Катя слишком поздно обратила внимание на то, что его руки во время разговора находились под столом – в конце концов, далеко не каждый может замечать и, главное, верно истолковывать все подряд, без разбора. Зловещий смысл упущенной ею детали дошел до нее лишь тогда, когда под столом глухо громыхнуло и пуля девятимиллиметрового калибра, пробив переднюю стенку массивного щукинского стола, словно тяжелым раскаленным бичом хлестнула ее по левому бедру. Голова хранил-таки в одном из ящиков стола пистолет и сумел им воспользоваться.
От боли и неожиданности Катя вскрикнула и успела трижды нажать на курок, прежде чем простреленная нога подвела ее и она упала на пол, выпустив пистолет из ослабевших рук. С того места, на котором она лежала, опираясь на локоть и плача от боли и облегчения, ей был отлично виден оставшийся сидеть в своем кресле Щукин. Ей казалось, что видимость даже чересчур хороша – не было совершенно никакой необходимости так детально разглядывать то, что осталось от лица Алексея Петровича после трех кучных попаданий.

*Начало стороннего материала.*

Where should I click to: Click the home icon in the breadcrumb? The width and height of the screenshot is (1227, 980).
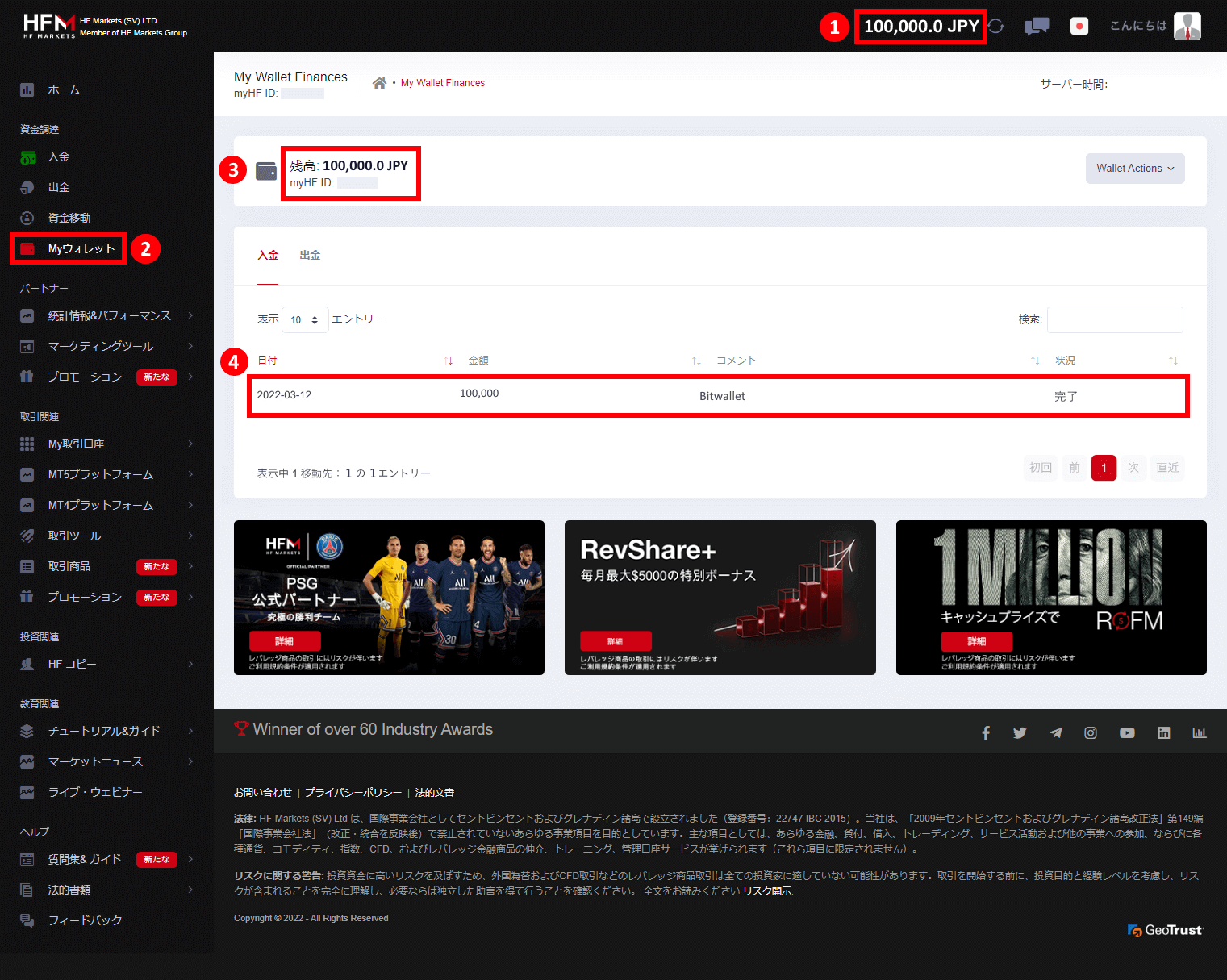(379, 81)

Конечно, кто к нам с мечом придет, тому собачья смерть на роду написана, но, с другой стороны, это зрелище все-таки было не для слабонервных, и Катя вдруг вспомнила, как ее рвало, выворачивало наизнанку, когда ее школьная подруга при ней глубоко вспорола ладонь консервным ножом. От вида чужой крови ее всегда мутило, и это при том, что к собственной крови она оставалась вполне равнодушной, но с тех пор утекло уже очень много воды. Смотреть на мертвого Щукина было неприятно, но и только. Катин поздний завтрак вел себя абсолютно спокойно, не предпринимая никаких попыток совершить восхождение по пищеводу и пойти на прорыв.
Бегло осмотрев свое простреленное бедро, она обнаружила, что может смело прекратить валяться по полу, изображая умирающую, – рана представляла собой просто глубокую, сильно кровоточившую борозду на коже, фактически, царапину или порез. Левая штанина уже до колена побурела от крови, но никакой угрозы жизни не было – нужно было просто найти что-нибудь, чем можно было бы наскоро забинтовать рану, после чего срочно грузиться в щукинский «мерс» и рвать когти.
«Ого, – подумала Катя, с трудом поднимаясь на ноги, – да это целый план! Притом не самый плохой из возможных».
Она еще не успела разогнуться, когда сильный удар в бок снова опрокинул ее на пол, и чей-то ботинок из потертой рыжей кожи пинком отшвырнул валявшийся рядом с ней пистолет в противоположный угол кабинета.
«Бабай, – подумала Катя. – Еханый бабай!..»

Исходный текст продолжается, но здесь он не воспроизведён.